> _DIRECTIONS FOR THIS TASK_: Pull every line with "screenshot" from the data below and copy it.

> _AVAILABLE DATA_:
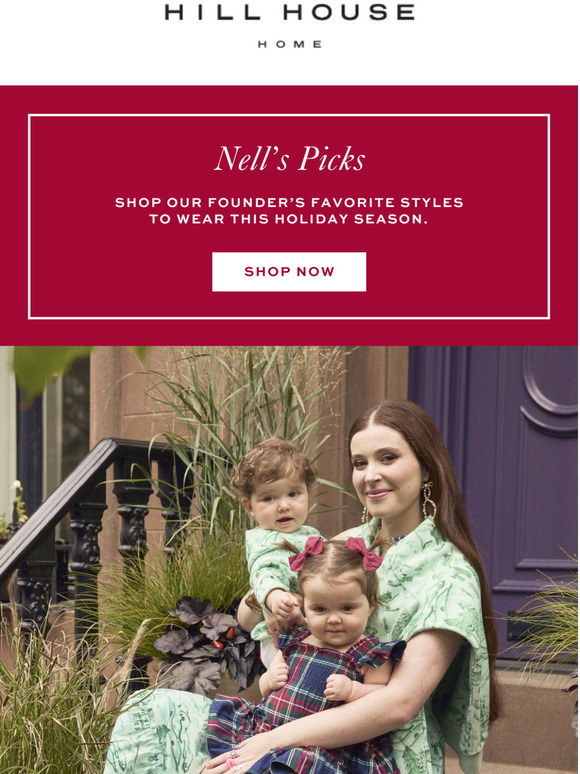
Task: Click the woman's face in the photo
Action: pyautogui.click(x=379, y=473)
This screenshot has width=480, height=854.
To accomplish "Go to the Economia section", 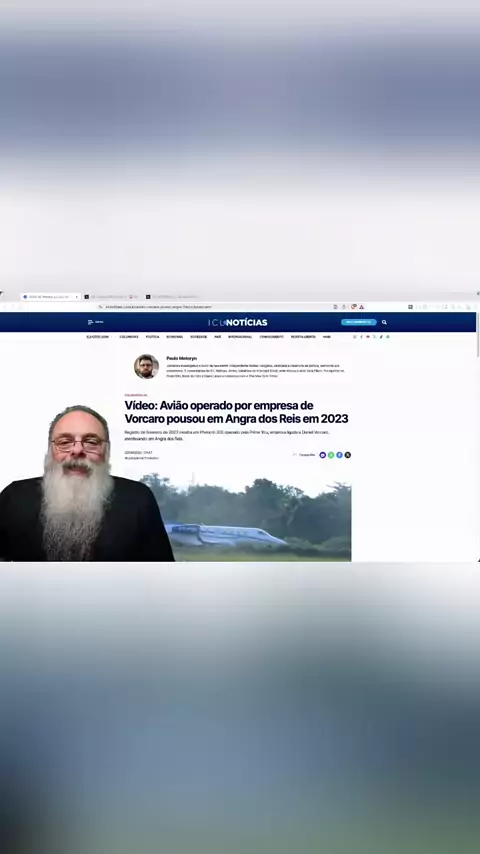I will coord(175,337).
==
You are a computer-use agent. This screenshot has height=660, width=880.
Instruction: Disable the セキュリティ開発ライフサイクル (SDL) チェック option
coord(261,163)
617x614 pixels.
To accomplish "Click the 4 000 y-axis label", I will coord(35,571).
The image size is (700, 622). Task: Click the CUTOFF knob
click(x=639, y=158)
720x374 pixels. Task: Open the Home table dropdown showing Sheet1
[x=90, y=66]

> _FINAL ANSWER_:
This screenshot has width=480, height=854.
You are a computer-use agent. This screenshot has height=660, width=880.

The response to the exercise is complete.